## To be done
Could you swap "button" for "control" in the items below and write their text out again with nothing else changed, leaving out the pictures?

== == ==

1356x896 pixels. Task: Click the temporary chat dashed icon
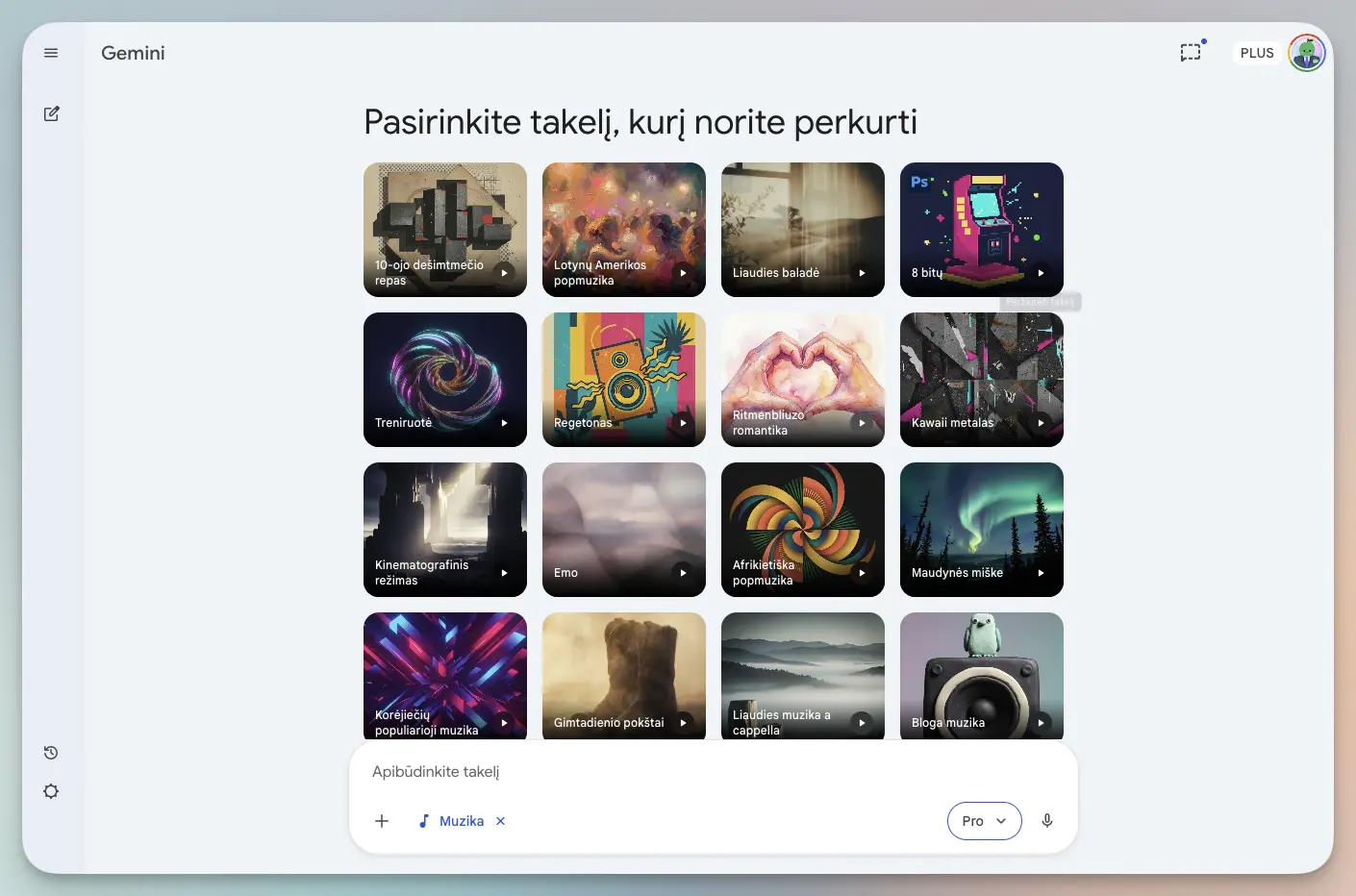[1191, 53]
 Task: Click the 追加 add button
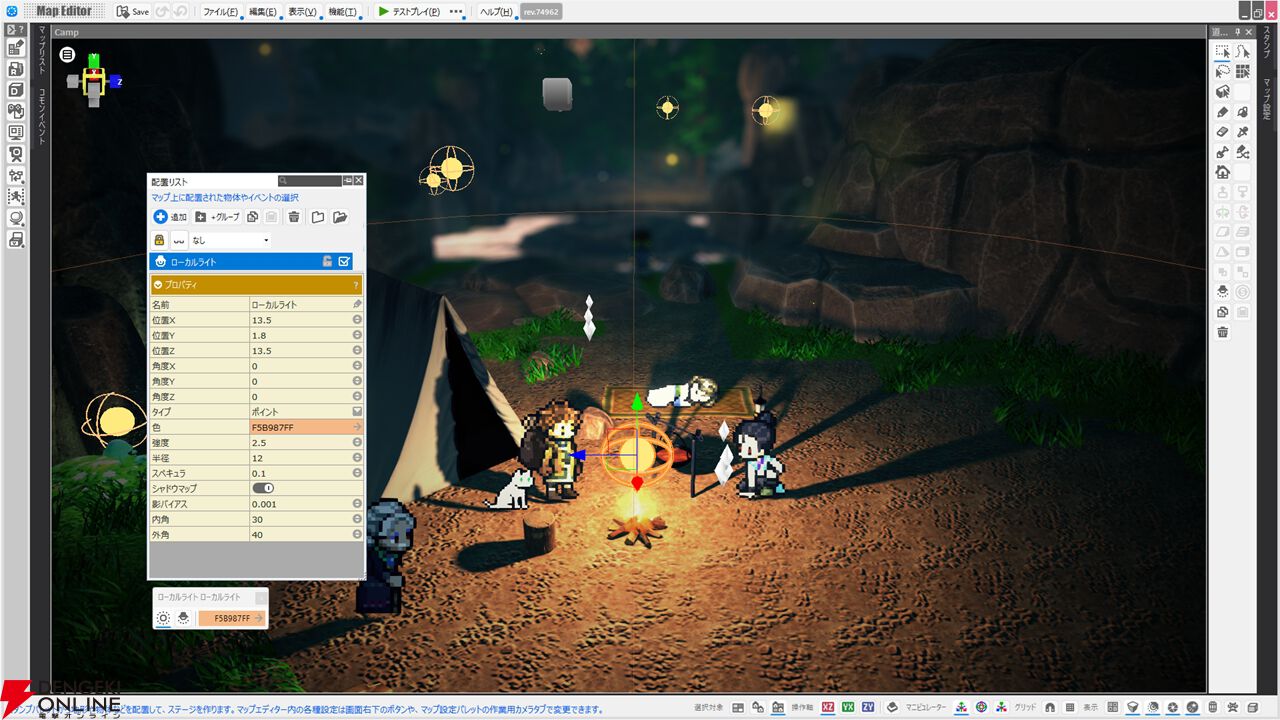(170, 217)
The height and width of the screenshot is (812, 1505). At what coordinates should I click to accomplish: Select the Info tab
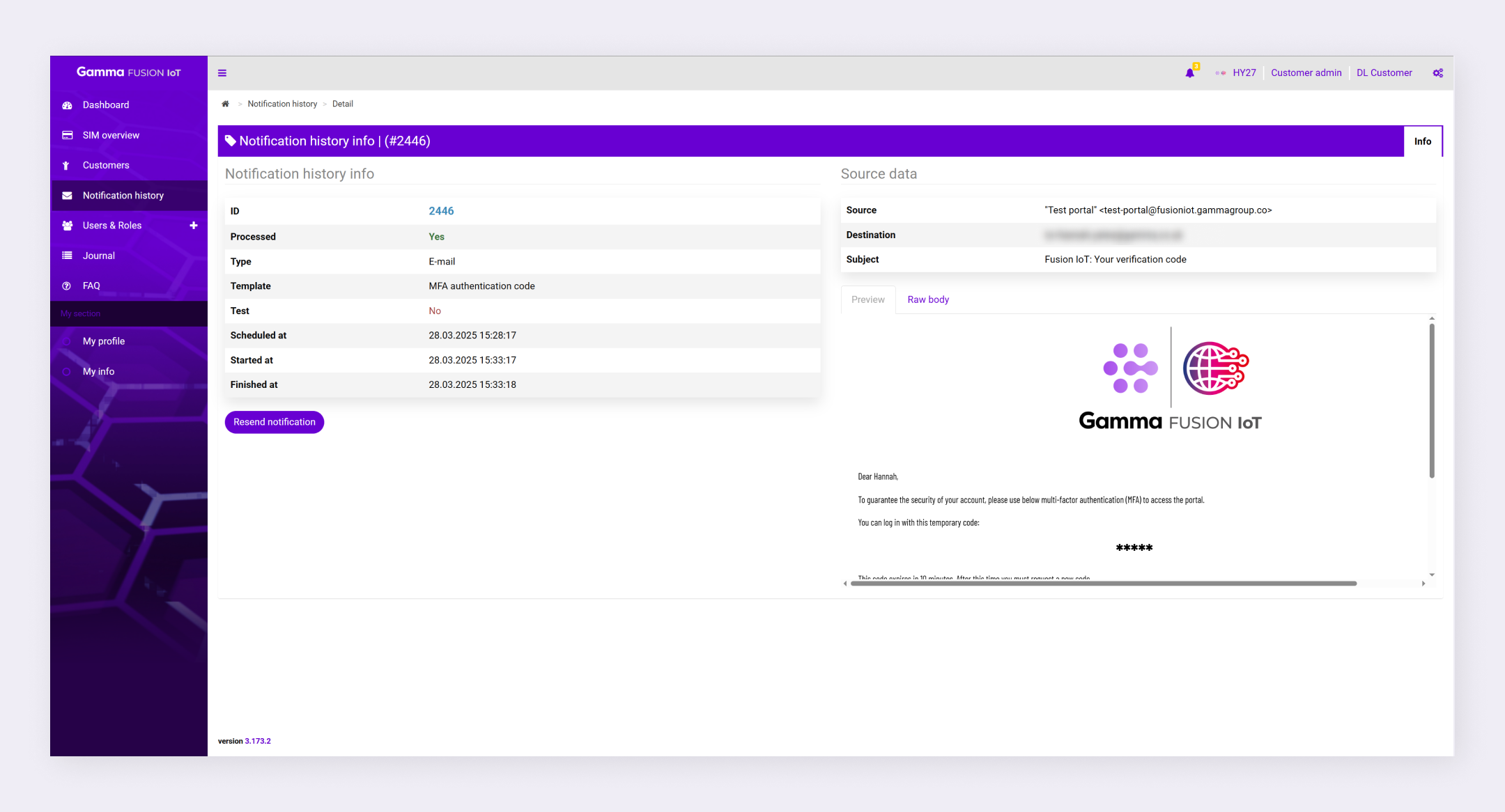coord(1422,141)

== == ==

## Complete output
1356x896 pixels. Task: Click the temporary chat dashed icon
[1191, 53]
 Task: Click the 追加 add control
(170, 217)
The height and width of the screenshot is (812, 1505). At what coordinates should I click to accomplish: Select the Info tab
coord(1422,141)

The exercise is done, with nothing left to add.